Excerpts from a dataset

--------

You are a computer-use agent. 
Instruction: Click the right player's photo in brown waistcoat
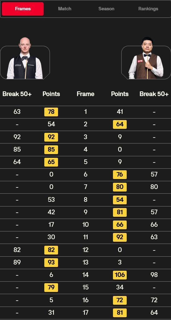(x=146, y=58)
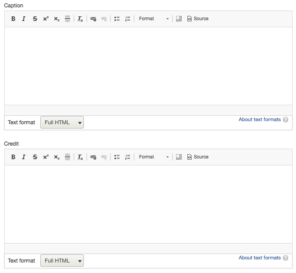Open the Format dropdown in Credit toolbar
The height and width of the screenshot is (273, 296).
coord(154,157)
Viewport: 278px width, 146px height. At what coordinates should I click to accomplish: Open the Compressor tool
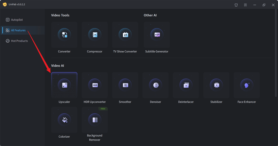95,35
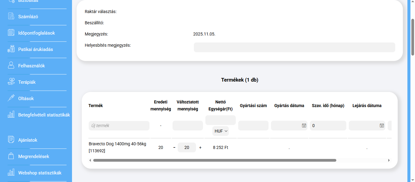Decrease Bravecto quantity with minus button
Viewport: 415px width, 182px height.
(x=174, y=147)
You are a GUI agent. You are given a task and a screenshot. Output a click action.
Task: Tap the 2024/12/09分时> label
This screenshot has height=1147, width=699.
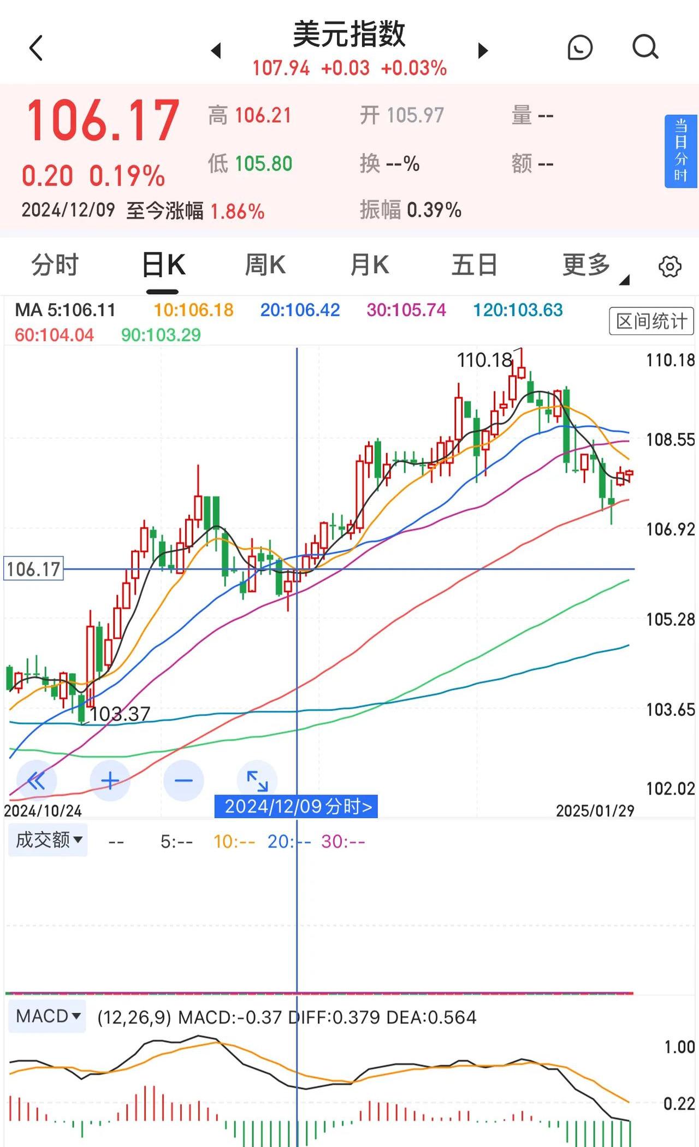coord(297,807)
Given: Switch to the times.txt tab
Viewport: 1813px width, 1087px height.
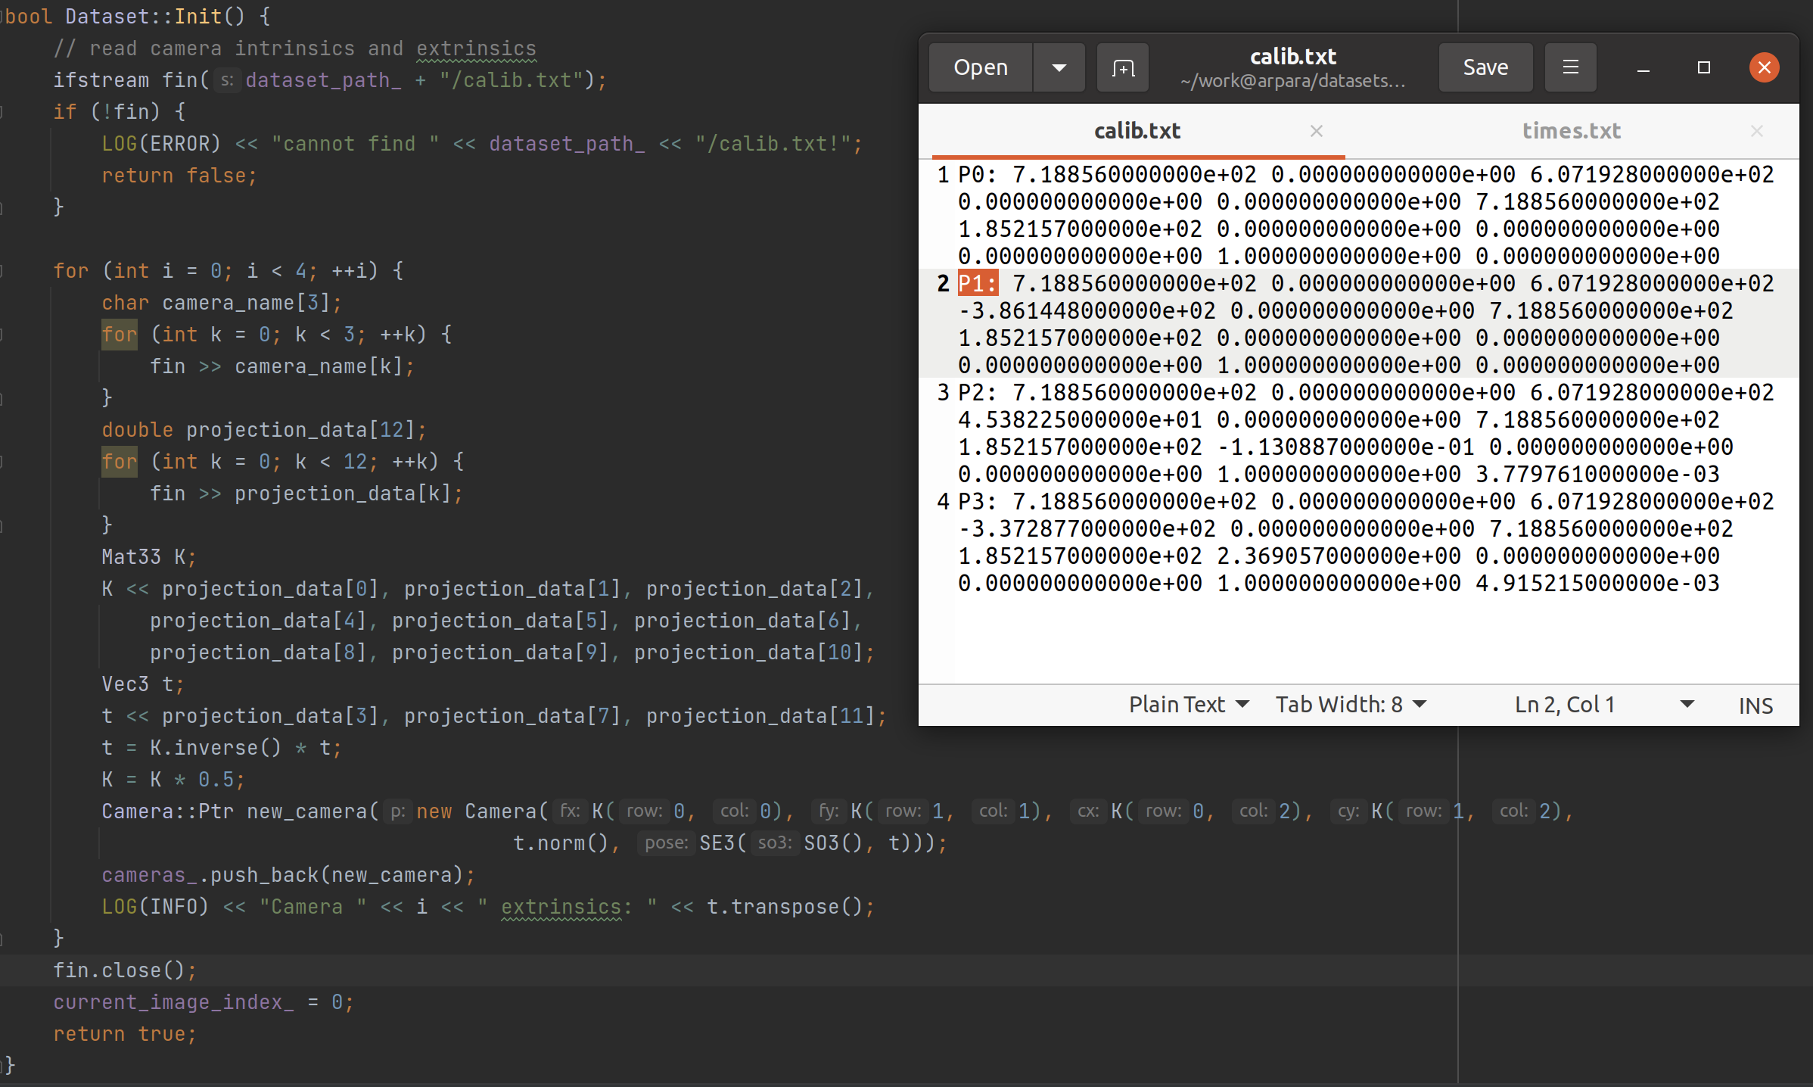Looking at the screenshot, I should tap(1569, 129).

--------

Across the entries above, how many lines contain "agent"? Provide only the count.

• **SOLUTION TO THIS EXERCISE**
2